* Source document *

  • The waste which is likely to be contaminated with the virus, including gloves, cloths used for cleaning surfaces, and protective masks, must be kept separately from other waste in a sealed bag and disposed of as regular domestic waste after 72 hours. 
  • Hand washing and disinfecting products and hand washing instructions must be installed near sinks. Disinfectants must also be provided on staff routes and in rest areas; they should also be provided to possible guests entering the building. Employees must be instructed to wash their hands with soap and water for at least 20 seconds at least every two hours. If hand washing is not possible, an at least 70% ethanol-based hand antiseptic should be used. 
  • Employees must be prevented from touching the same surfaces. Whenever possible, work should be organised in such a way that only one employee uses one tool or device. 
  • The surfaces which are touched by several people (such as railings, door handles, elevators, light switches, keyboards) must be cleaned and disinfected more frequently to prevent the spreading of the coronavirus. Non-work rooms (e.g. changing rooms, toilets, washrooms, canteens) also need to be cleaned more frequently. Toilets and washrooms should be disinfected in addition to cleaning. Cleaning must be carried out by a person with proper training; they also need to have appropriate personal protective equipment (e.g. gloves, goggles, mask). 
  • As the virus will remain on contaminated surfaces for up to 3 days, but can be destroyed by cleaning and disinfection, the persons responsible for cleaning need to be provided with the required cleaning equipment and detailed instructions (incl. cleaning schedules specifying the required frequency) and a training on cleaning the premises and surfaces must be organised. Specific instructions for efficient cleaning of surfaces and ensuring the safety of the employee can be found at bit.ly/terviseamet-puhastamine. If cleaning work is carried out by an external service provider, more efficient and frequent cleaning of surfaces and premises must be agreed upon. 
  • Clothes used at work must not be taken home. If possible, change shoes when you arrive at work. 
  • When organising meetings, you should first consider whether it is possible to carry out meetings online. If this cannot be done, involve as few participants as possible at a time and try to make sure the meetings are short. A distance of two metres must also be maintained between those present. Consider whether the meeting could be held outdoors. If the two-metre distance cannot be ensured, protective masks may be used if possible and necessary. Use the masks only if the employees know how to correctly put on and remove them and if the principles of using a mask safely are followed. 
  • Instructions on how to put on, use, remove, and discard the mask can be found in the WHO guide
  • The times of the breaks, incl. the lunch break, of the employees should also be spaced out, if possible, to avoid the gathering of too many employees in the breakroom, for example, at the same time. 
  • If the industrial company uses shift work, it is advisable to increase the time between shifts so that the workers of the different shifts do not come into contact with each other and so that the non-work rooms can be cleaned between shifts. 
  • If possible, the composition of one shift should stay the same so that the number of people working together is as constant as possible. 
  • Also consider whether the number of guests entering the territory of the company could be reduced. Meetings that are currently not necessary must be cancelled or postponed. 
  • Freight drivers of an external service provider must be informed that they may only leave the cabin of the car when absolutely necessary, for example, to use an outdoor toilet.

* Exercise *
Please check the workplace coronavirus guidance above: for how long and how often must employees be told to wash their hands with soap and water?

* Given data *
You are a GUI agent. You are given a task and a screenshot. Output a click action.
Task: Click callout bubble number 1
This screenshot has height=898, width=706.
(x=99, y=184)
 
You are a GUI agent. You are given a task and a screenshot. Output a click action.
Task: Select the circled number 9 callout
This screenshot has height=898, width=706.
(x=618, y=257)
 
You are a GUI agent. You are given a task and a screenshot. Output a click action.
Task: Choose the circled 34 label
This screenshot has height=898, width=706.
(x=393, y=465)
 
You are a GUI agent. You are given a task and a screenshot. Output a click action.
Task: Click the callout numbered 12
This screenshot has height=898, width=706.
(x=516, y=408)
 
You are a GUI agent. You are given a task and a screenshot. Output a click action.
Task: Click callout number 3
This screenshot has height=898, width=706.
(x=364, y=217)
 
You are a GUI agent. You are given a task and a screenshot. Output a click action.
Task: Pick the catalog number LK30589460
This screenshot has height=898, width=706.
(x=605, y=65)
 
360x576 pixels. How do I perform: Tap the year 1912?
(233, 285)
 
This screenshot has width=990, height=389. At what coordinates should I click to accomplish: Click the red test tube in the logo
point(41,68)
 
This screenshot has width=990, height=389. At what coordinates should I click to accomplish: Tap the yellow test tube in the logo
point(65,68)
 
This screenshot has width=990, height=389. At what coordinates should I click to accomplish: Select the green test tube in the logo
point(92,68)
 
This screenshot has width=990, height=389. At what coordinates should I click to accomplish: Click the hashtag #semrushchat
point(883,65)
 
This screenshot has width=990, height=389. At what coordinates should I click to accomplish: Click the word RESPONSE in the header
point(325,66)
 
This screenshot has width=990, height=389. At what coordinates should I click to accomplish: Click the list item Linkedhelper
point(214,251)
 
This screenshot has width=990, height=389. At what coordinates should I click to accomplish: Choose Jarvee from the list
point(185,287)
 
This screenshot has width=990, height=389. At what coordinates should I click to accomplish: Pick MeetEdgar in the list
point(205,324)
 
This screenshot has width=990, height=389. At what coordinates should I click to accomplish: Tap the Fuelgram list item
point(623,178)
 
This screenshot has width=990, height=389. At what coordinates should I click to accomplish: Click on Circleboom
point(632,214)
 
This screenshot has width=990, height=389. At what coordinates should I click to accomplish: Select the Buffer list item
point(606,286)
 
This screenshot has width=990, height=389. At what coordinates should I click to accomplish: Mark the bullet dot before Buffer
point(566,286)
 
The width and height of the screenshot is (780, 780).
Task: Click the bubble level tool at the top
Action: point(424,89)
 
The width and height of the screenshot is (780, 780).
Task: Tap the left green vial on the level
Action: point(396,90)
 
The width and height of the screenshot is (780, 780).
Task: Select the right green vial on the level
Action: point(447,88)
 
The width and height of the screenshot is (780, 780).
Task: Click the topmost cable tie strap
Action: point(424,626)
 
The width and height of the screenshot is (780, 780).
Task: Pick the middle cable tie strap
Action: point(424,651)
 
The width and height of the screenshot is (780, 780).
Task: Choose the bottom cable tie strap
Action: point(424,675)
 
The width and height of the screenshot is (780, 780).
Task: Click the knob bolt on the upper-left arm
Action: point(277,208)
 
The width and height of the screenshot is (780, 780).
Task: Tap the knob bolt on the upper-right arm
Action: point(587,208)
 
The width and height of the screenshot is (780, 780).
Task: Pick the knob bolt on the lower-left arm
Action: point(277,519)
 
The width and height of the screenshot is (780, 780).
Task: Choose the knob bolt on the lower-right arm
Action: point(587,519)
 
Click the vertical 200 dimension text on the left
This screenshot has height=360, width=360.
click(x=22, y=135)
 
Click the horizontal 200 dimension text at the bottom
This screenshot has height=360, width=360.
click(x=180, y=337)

* Written answer *
For at least 20 seconds, at least every two hours.